> What you need to do
Scan the following data for lines with "Locate" and state how many there are, as a number only.

*** Begin section ***

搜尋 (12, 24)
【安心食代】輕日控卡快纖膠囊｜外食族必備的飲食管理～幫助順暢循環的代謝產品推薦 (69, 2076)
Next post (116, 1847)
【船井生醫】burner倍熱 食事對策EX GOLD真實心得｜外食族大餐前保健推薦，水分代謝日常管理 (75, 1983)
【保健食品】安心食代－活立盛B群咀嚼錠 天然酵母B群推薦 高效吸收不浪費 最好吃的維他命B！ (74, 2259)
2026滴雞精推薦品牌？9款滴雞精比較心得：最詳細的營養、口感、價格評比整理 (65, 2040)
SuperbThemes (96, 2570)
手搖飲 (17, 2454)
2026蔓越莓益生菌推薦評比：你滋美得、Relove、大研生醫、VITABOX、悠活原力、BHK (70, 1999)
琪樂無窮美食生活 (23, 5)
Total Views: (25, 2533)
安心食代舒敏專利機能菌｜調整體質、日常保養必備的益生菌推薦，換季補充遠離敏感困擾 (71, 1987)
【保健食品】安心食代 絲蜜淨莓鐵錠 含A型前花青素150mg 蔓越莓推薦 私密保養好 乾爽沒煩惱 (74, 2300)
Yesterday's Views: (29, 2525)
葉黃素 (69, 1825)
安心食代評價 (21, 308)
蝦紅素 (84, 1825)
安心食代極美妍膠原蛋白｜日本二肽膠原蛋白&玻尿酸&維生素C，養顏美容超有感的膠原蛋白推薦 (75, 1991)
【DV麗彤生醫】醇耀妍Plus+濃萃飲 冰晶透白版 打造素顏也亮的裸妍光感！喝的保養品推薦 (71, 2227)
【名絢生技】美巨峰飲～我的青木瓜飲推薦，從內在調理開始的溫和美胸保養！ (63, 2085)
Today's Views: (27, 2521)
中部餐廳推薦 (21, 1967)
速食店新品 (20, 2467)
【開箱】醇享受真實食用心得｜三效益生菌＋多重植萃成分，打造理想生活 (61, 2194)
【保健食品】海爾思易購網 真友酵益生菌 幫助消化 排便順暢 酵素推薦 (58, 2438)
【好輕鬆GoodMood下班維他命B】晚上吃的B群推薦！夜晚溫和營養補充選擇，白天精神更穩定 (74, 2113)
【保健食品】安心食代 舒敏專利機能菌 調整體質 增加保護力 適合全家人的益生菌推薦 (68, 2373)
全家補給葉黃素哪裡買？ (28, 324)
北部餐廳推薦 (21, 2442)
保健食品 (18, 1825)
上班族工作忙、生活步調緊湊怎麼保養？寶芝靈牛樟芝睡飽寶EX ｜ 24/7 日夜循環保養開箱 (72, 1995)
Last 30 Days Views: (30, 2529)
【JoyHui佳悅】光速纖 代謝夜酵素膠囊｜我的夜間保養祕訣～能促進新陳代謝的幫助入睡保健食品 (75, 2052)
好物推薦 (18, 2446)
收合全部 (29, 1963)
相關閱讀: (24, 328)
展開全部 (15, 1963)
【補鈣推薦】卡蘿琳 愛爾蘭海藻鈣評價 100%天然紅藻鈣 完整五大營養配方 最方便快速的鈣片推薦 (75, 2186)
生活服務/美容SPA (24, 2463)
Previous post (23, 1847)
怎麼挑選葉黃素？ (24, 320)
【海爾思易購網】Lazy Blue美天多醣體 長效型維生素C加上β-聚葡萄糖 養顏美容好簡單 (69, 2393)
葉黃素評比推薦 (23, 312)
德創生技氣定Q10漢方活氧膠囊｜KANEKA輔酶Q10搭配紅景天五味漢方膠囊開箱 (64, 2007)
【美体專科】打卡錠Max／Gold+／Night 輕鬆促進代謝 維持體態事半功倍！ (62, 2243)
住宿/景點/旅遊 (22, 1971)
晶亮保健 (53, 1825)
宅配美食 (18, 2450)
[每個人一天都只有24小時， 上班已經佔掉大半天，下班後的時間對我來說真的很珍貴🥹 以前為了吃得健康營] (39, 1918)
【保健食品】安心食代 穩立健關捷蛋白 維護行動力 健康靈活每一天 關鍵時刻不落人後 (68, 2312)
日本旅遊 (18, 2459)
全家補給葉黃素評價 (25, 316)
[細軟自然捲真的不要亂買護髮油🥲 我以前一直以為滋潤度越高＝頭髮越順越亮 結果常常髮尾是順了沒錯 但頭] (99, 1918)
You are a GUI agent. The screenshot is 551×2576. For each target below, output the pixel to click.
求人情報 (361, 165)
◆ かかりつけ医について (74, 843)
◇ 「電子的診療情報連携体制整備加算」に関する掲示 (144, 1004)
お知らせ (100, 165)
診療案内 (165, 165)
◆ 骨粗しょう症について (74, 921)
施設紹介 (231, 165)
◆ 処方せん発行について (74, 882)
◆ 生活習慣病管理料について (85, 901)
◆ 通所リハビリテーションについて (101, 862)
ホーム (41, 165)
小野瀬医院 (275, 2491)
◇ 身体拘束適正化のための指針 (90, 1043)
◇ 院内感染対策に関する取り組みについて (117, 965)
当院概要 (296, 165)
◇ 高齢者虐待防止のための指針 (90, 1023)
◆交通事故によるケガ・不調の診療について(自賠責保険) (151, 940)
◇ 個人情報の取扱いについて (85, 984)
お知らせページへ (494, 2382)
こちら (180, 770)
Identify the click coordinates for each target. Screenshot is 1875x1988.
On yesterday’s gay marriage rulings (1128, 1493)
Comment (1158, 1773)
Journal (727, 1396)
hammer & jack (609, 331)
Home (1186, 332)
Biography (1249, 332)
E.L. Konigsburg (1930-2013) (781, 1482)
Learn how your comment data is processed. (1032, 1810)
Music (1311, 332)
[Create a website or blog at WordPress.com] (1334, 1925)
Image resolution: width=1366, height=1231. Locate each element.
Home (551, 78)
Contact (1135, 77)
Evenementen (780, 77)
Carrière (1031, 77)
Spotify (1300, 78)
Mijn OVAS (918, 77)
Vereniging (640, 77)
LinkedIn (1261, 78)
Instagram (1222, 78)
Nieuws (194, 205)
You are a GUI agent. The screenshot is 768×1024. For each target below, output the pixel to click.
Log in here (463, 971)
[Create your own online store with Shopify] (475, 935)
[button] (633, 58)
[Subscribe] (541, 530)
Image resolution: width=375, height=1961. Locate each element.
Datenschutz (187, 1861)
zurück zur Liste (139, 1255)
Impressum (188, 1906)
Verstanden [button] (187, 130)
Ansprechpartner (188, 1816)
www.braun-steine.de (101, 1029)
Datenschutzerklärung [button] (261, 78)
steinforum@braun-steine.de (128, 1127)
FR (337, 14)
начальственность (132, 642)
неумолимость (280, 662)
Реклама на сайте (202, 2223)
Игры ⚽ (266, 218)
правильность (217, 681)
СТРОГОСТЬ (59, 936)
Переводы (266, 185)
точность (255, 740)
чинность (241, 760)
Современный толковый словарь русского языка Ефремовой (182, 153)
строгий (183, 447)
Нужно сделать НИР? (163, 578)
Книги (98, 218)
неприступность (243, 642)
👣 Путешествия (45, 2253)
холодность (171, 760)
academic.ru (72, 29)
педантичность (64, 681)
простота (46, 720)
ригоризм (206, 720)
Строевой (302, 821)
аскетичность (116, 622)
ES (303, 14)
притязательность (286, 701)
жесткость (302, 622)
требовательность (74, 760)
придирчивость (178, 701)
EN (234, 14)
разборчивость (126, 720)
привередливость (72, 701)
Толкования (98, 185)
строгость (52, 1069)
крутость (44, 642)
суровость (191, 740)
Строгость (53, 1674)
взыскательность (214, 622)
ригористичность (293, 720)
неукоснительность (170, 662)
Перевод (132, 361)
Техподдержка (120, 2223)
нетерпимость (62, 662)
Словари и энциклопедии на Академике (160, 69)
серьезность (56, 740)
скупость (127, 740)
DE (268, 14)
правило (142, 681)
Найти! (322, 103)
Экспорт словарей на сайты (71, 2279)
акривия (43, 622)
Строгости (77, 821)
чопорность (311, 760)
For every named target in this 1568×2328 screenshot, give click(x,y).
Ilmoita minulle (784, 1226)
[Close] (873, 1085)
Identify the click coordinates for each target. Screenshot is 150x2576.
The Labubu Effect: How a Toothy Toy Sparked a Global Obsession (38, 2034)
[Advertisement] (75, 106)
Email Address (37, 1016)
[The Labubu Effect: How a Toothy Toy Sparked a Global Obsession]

*** End section ***

> Output below
2